Development of Sensors for Amino Acids

Proteins are one of the primary building blocks of the body along with other biomolecules, such as carbohydrates and lipids. Protein molecules consist of small amino acids linked together covalently by peptide bonds. There are 20 different naturally occurring amino acids with a diverse range of properties (hydrophobic vs hydrophilic, acidic vs basic) which help create proteins’ structural and functional complexity. Evidently, structural alteration of amino acids can have a profound impact on the macro scale properties of protein molecules. Each naturally occurring amino acids (except glycine) contains a stereocenter i.e. one carbon which has four different groups attached to it. Variation of the spatial arrangement of different groups around that carbon can  result in S- or R-amino acids, which are called stereoisomers to one another.

The extensive use of S– and R-amino acids in chemistry, biotechnology and biological sciences prompted researchers to develop methods that allow quantitative analysis (i.e. exact amount of S- or R- amino acids) of the amino acids in a solution. Researchers from Georgetown University discovered a practical sensing assay to determine the different configuration of stereocenters (i.e. different spatial arrangement leading to S- or R- type amino acid) of amino acids, whether one stereoisomer is present in excess over the other one if both are present and by how much. Not only amino acids, but this technique is also equally potent for other types of molecules such as amines and alcohols.

Researchers at first synthesized a small achiral molecule (2) that can attach to the analyte (e.g. amino acids, biothiols, amines etc.) resulting in a complex. The properties of this complex can be measured using photophysical techniques such as UV-Vis or CD spectroscopy to determine the initial configuration of the analyte (Figure 1). It was observed that when 2 interacts with S-amino acids it produces opposite signal as compared to the signal formed through interaction of 2 and R-amino acids. In this way, two different stereoisomers (S– and R-) could be identified easily as evident in figure 1b .

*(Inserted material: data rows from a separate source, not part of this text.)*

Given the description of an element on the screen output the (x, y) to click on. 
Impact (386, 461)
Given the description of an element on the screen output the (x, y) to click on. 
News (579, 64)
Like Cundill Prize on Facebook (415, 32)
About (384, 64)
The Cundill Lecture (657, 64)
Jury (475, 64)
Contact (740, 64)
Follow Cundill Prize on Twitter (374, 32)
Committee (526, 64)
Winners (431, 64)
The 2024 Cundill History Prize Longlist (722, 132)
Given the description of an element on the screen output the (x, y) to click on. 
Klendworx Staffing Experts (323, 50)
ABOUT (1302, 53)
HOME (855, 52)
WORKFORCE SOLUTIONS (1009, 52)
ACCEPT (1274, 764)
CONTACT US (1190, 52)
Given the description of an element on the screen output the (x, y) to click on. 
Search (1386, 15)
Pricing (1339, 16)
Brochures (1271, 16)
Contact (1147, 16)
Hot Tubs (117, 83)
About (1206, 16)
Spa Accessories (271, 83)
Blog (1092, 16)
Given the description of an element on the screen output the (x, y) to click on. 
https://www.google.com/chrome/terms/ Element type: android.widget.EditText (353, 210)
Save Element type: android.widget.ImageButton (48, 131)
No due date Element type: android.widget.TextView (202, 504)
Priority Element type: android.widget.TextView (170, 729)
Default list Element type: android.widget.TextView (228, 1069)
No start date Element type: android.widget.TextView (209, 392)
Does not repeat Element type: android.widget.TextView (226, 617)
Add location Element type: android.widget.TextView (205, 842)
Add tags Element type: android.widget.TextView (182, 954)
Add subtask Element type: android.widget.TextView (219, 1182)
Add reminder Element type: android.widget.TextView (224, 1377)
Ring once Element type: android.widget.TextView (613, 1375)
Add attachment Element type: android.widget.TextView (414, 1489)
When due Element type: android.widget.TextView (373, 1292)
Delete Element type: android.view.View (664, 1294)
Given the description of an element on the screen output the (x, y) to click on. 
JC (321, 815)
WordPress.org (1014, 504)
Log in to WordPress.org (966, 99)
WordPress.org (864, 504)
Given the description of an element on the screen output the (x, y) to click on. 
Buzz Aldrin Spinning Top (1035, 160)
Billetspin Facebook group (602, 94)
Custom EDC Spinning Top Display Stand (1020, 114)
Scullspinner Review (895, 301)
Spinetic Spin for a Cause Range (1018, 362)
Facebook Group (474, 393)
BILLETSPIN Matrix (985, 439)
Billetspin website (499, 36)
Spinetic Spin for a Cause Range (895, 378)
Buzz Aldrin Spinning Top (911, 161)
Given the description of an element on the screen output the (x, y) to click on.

Figure 1. a) General scheme of reaction between amino acids and the achiral small molecule (2). b) S– and R-amino acids show opposite signal when attached to the chiral small molecule. Reprinted with permission from Reference 1. Copyright 2019 American Chemical Society.

Having developed a qualitative method for analyzing the stereocenters, researchers moved to quantitative analysis using intensity of CD signals. Researchers used a non-racemic analyte mixture (where both stereocenters are present but one is in excess to other) and observed that with increasing concentration of one stereocenter, CD signal intensity increases. They found correlations between enantiomeric excess and CD signal of the amino acids, either linear or non-linear depending on the particular amino acid. For example, aspartic acid and glutamic acid showed a non-linear effect whereas other amino acids showed linear effects (figure 2).

Figure 2. a) CD and UV-Vis signal of non-racemic mixture of aspartic acid and analyte. b) Correlation between enantiomeric excess and CD signal of different amino acids. Reprinted with permission from Reference 1. Copyright 2019 American Chemical Society.

Other biologically relevant molecules such as aromatic and aliphatic amines and amino alcohols could also be analyzed using this method. CD signals showed opposite handedness with opposite stereocenter of the analyte, which proved the generalization of this method beyond amino acids. Accurate quantitative analysis of most of the substrates was also carried out to demonstrate the utility of the method.

Figure 3. General scheme of reaction showing the versatility of the method to varieties of analytes. Reprinted with permission from Reference 1. Copyright 2019 American Chemical Society.

This small molecular probe to identify the stereocenter of different analytes have immense importance for several reasons. First of all, the probe is inexpensive and easy to make using commercially available starting materials. Secondly, the sensing method is operationally simple and can be used effectively in UV/CD plate readers that are used for high throughput screening in industrial sectors. However, this method is of course not free of limitations as the analyte has to react with the small molecular probe, which can turn out to be the bottleneck for several other analytes. Overall, these efforts can provide a stepping-stone for the development of next-generation sensors.


  1. Thanzeel, F. Y.; Sripada, A.; Wolf, C. Quantitative Chiroptical Sensing of Free Amino Acids, Biothiols, Amines, and Amino Alcohols with an Aryl Fluoride Probe. J. Am. Chem. Soc. 2019, 141, 16382−16387.